Jaja de oerknal: gedichten
De
derde dichtbundel van Maria Barnas, in 1997 gedebuteerd met de roman
'Engelen van ijs', zet al meteen in het eerste gedicht de toon: 'Angst
is een zwerm die rust in een boom. / Of zijn het woorden die zich
inktzwart / op de takken verdringen.
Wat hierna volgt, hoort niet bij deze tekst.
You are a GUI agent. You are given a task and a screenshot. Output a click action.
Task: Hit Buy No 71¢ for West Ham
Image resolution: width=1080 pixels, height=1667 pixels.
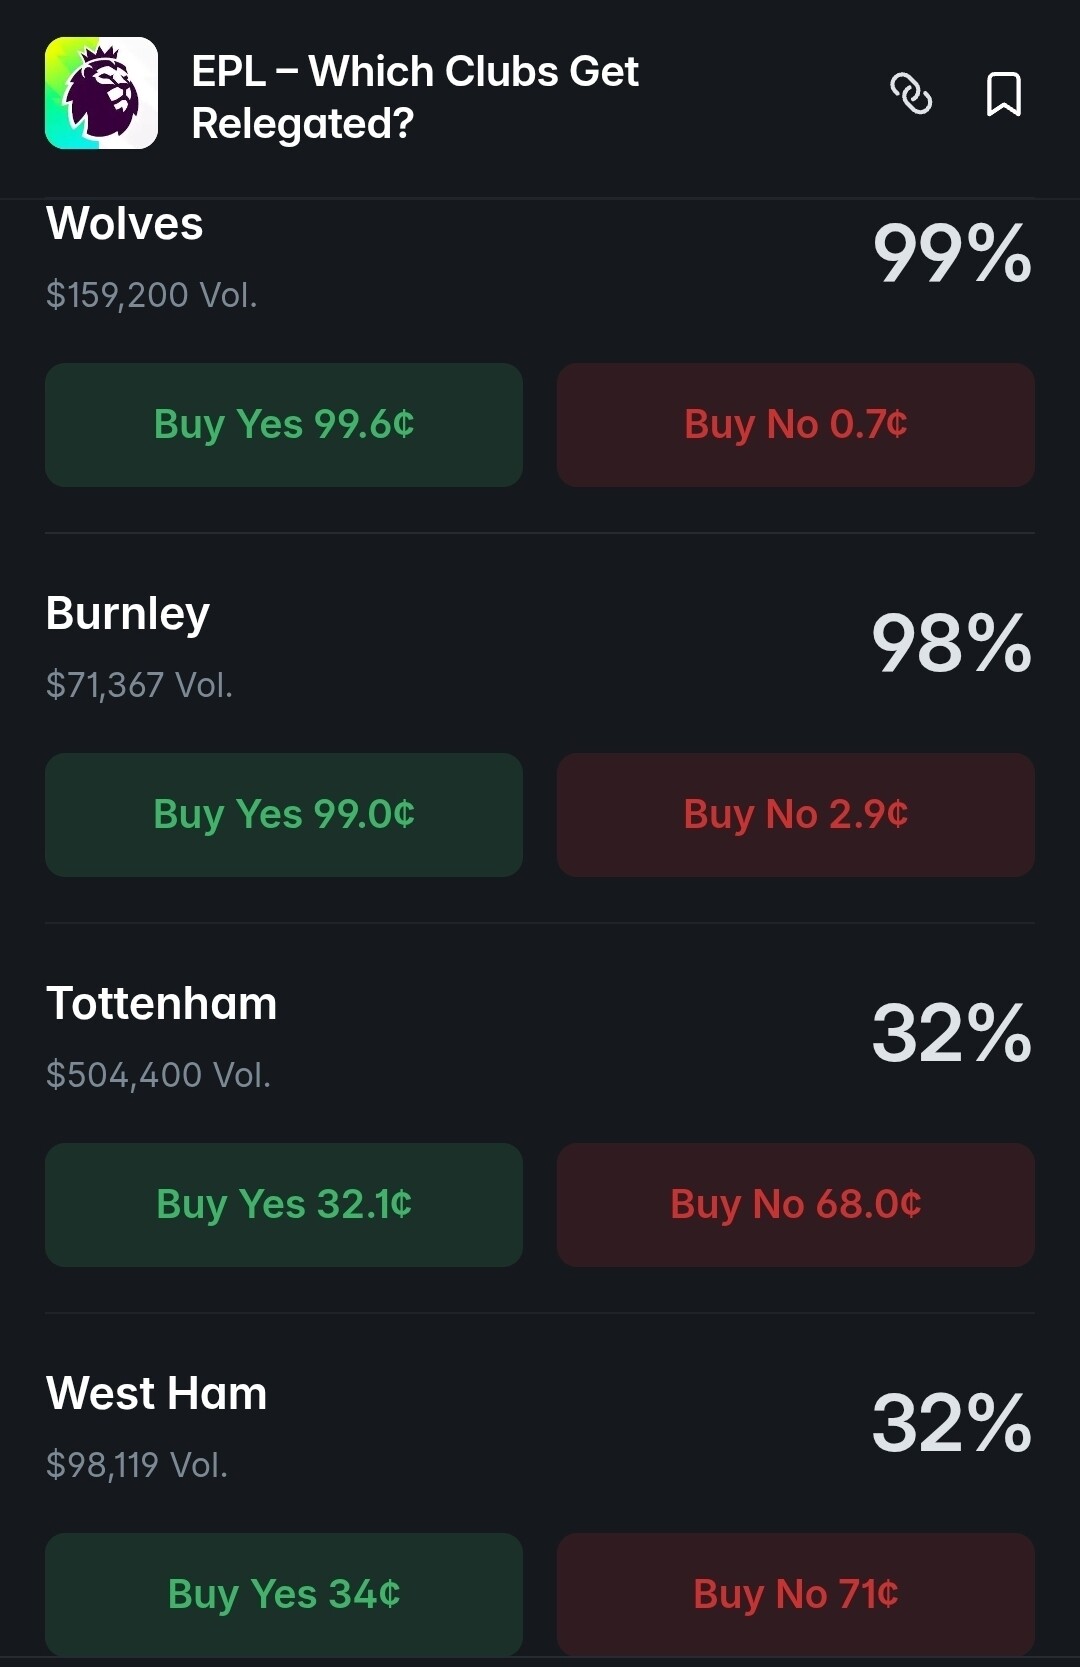[x=795, y=1593]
Het is een vorm // van paniek die
opwelt in mij en als opvliegende / zwerm uit mijn keel breekt.' Angst,
paniek, oeverloosheid, verdrinken, dood, ontbinding, 'alles valt uit
elkaar' in 'deze wereld die me bekend is en vreemd': 'Zolang we lopen
doen we met elke stap / een stap in het ongewisse en kunnen we ons // in
de geel kermende bermen in de lome namiddag / en in de voorbeeldige
wrakken langs de afkoelende / rivier als verlaten huizen in elkaar
vergissen.' Dit citaat is kenmerkend voor de adjectivische, nogal
expliciete manier van dichten van Barnas. 'Waar men bang voor is', vier
overvolle bladzijden lang, somt honderden woorden op waar we bang voor
zouden zijn: 'Kennis, everzwijnen, blozen, werken of functioneren, goed
nieuws, seks' etc. Eigenlijk voor alles dus. 'Ik sta in het midden van
een verbijsterd heelal' - aan deze menselijke conditie probeert Maria
Barnas, soms naar mijn smaak wat al te dichterlijk, stem te geven.
Anderzijds is zij de eerste die Robben en Ribéry in poëzie laat
optreden! Ironie kan haar dus niet vreemd zijn.